Rexa Delfi Asmaradini (1995-2017)

Yang aku tahu, only good die young, hanya yang terbaik yang mati muda. Kamu Rex—atau entah, tiada cara lain lagi untuk memanggil namamu walau ‘x’ di akhir sungguh melelahkan—sudah berada di dunia yang benar-benar berbeda. Entah di mana, ada ataupun tidak kehidupan sesudah kamu pergi, aku tidak jadikannya masalah. Satu yang aku yakini, kamu bahagia: lepas, bebas, damai dan tenang.

Kamu adalah butir peluru—aku hampir haru saat menuliskan ini—yang menunjukkan pada semua orang, termasuk sekeras batu seperti aku, bahwa sejatinya kelemahlembutan adalah kekuatan. ‘Ayok!’ katamu. Aku ingat. Saat kamu kuajak setengah bercanda setengah kurangajar dan setengah gila, untuk menemui seseorang di kelas paling ujung sana. Sering seperti itu, hanya saja jarang berhasil dan kita hanya berputar-putar, atau kamu mengawasi dari jauh, atau kamu yang akhirnya bertemu, atau aku sendiri—seringkali dan pada akhirnya—lalu aku harus mengakui: sejujurnya nyaliku ada saat kamu bersedia mengantarkannya.
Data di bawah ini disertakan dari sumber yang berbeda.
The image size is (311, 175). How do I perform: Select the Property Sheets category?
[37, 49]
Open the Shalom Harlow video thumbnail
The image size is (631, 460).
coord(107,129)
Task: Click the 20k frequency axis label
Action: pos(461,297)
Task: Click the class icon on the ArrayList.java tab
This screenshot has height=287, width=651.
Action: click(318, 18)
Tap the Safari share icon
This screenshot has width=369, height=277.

Tidak ada memori yang lazim, Rex. Kita sudah bersama sejak suaramu sepelan pus meong pada pagi yang dingin dan mendung; nyaris tidak terdengar dan aku seperti tidak mendengar ada diafragma dalam tenggorokanmu. Tapi, kamu akan ingat, jelaslah. Bu Nik—ibu negara, begawan dan mahaguru kita—yang membimbing kita semua, pun aku saat dikutuk menjadi pesajak tolol, dan kamu—pendiam yang kemudian menjadi orator paling brillian dari kita semua, dua puluh sembilan cecunguk bahasa—berhasil mengubah kodrat, menyaringkan suara yang nyaris tak terpekikkan itu, membuat kita semua berpikir bahwasanya kebiasaan adalah jalan paling mudah untuk berubah. Kamu peluru, Rex. Diam dan senyap. Tapi saat revolver itu terisi, pelatuk ditarik; kamu melesat jauh. Ganas. Tanpa peredam dan terus memekik. Bunyi tembakan itu masih terdengar Rex, kamu tahu. Dan aku—kita semua, bahkan Bu Nik pun—masih akan terus bertepuk tangan dan memperingatinya.
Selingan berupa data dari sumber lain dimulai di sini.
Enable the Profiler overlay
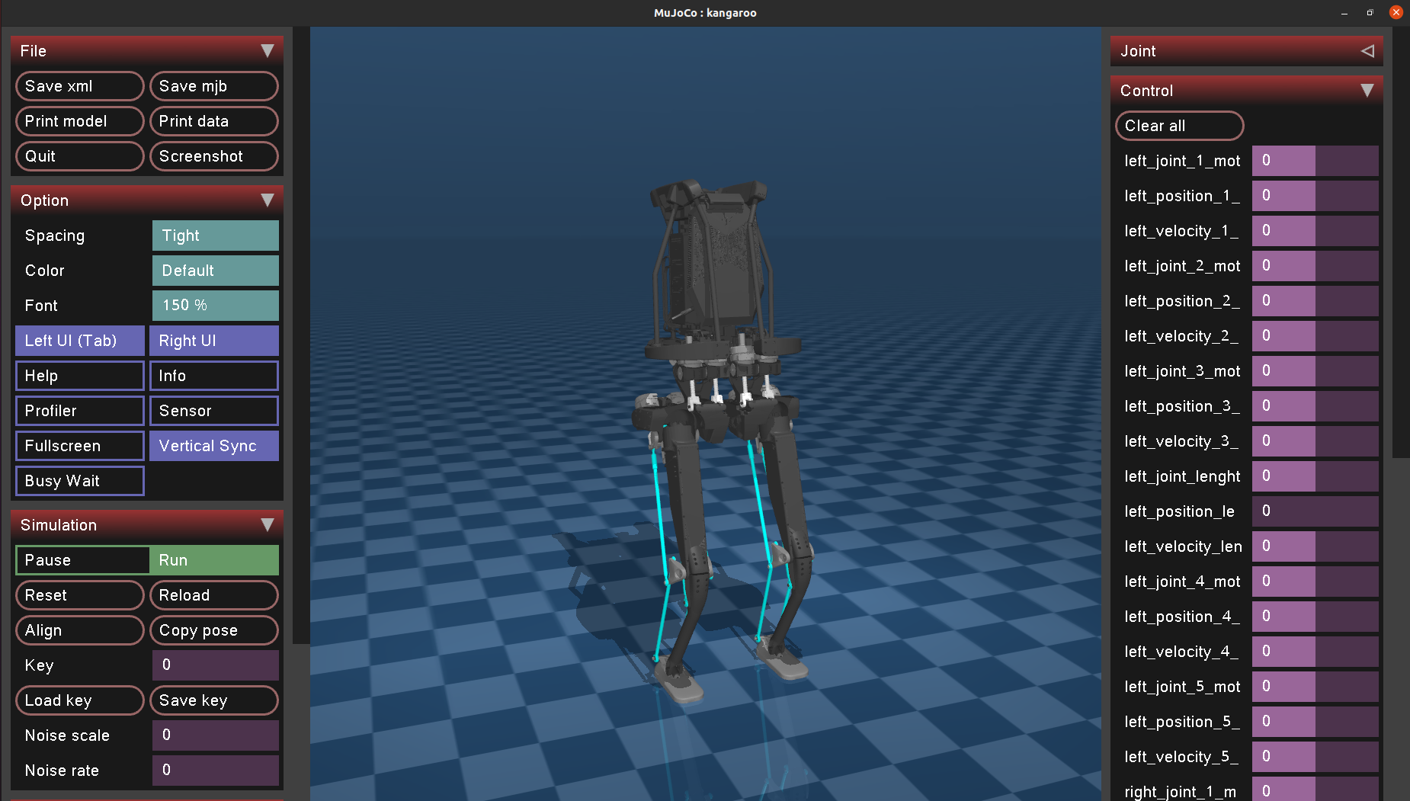 pos(80,411)
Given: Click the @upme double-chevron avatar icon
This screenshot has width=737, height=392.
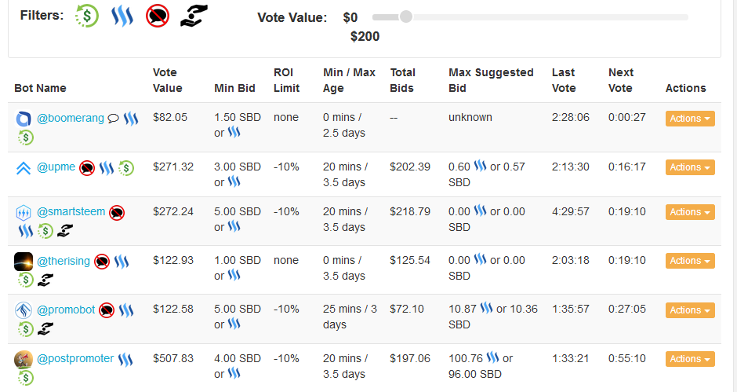Looking at the screenshot, I should [24, 167].
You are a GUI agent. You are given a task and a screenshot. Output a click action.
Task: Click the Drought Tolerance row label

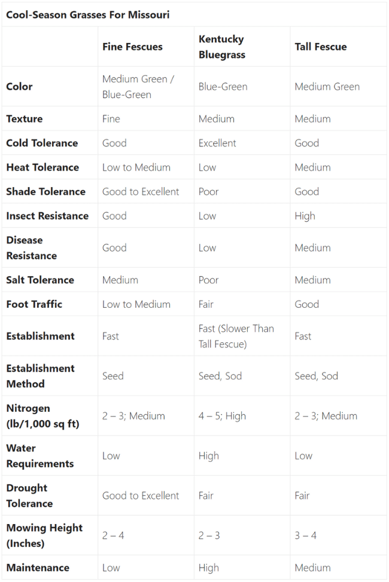coord(30,495)
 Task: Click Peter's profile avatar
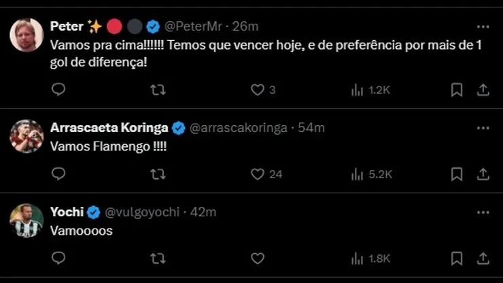coord(27,35)
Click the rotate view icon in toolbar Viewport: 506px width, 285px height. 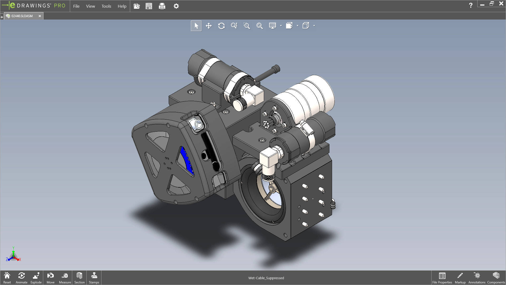(221, 25)
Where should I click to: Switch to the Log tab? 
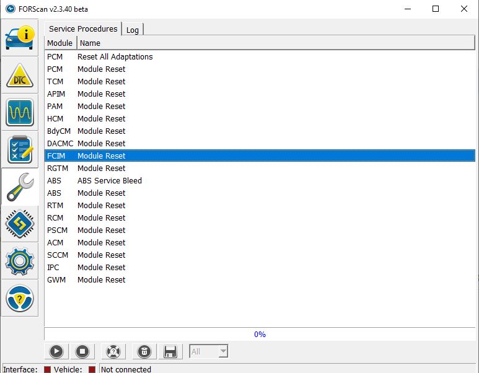coord(133,30)
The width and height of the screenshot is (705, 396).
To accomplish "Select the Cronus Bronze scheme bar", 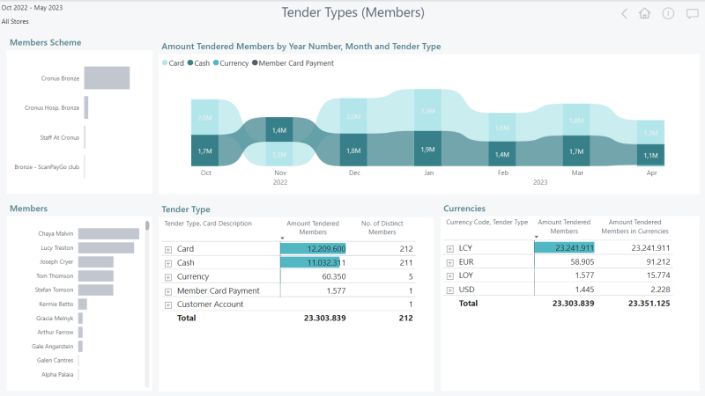I will pyautogui.click(x=107, y=77).
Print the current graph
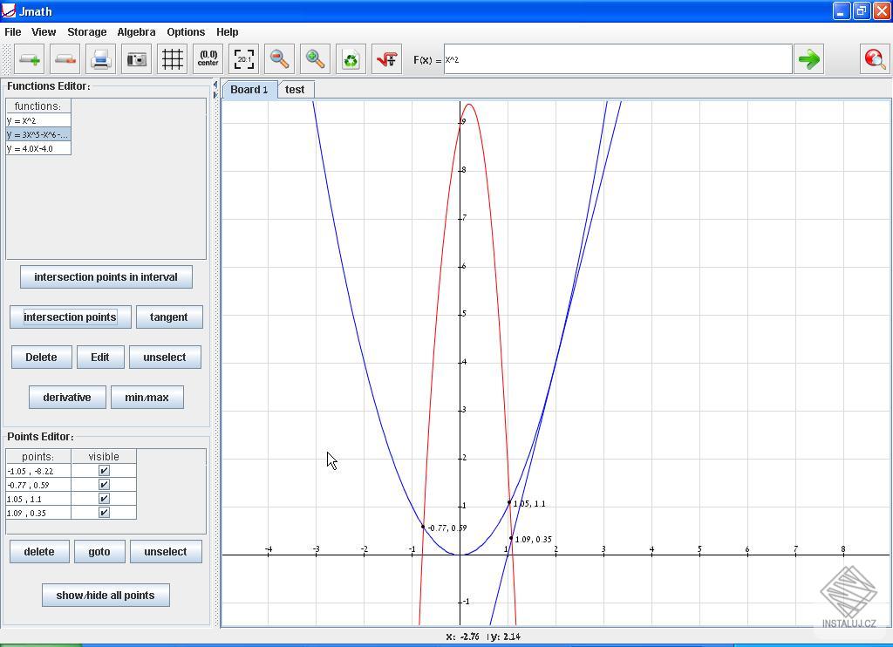The height and width of the screenshot is (647, 893). [x=100, y=58]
Tidak ada memori yang lazim, Rex. Hanya desing-desing peluru suaramu yang luruh. Waktu seperti menonton pentas drama; tepuk tangan lalu usai, dan kita berdiri kemudian kembali pada tempat masing-masing. Aku yang bertepuk tangan paling lama. Pada renyahmu saat kepalaku terkantuk dalam kelas dingin dan beku, atau aku tahu kita pernah jadi teman sebangku dalam sistem acak seminggu. Pada musim di mana kawan dan lawan hanya dipisah napas yang tak tampak. Pada aroma-aroma fitnah masa lampau yang hadir menghardik kursi-kursi tempat bercumbu di ujung-ujung kelas. Pada anyir darah lelah dari kumpulan dalam sarafku yang tidak terkontrol dan menghantam neraka aspal. Pada Matematika, Bahasa Prancis, atau batu-batu Candi, atau batik Hari Kartini, atau memori mungil—semungil tubuhmu—yang kupercaya telah melesap dalam denyut nadi teman-teman kita; kujuluki serigala tanpa bulu domba; wolfpack yang seiring meski kadang hampir bunuh; kamu ada di situ Rex, sampai petang hari. Sampai detik ini.

Aku tidak bisa menuliskan ini lama-lama. Lampau seringkali menyakitkan, dan kini tidak kalah sesaknya. Adakah waktu yang tepat untuk mengenang yang telah hilang? Cukup sebutir peluru, kau tembakkan erat. Dan aku masih mendengar letupan itu; semangat itu, suara-suara kerasmu yang sebelumnya lirih bersahutan dalam telinga.

Kamu menang, Rex. Pelantang suara ini untukmu.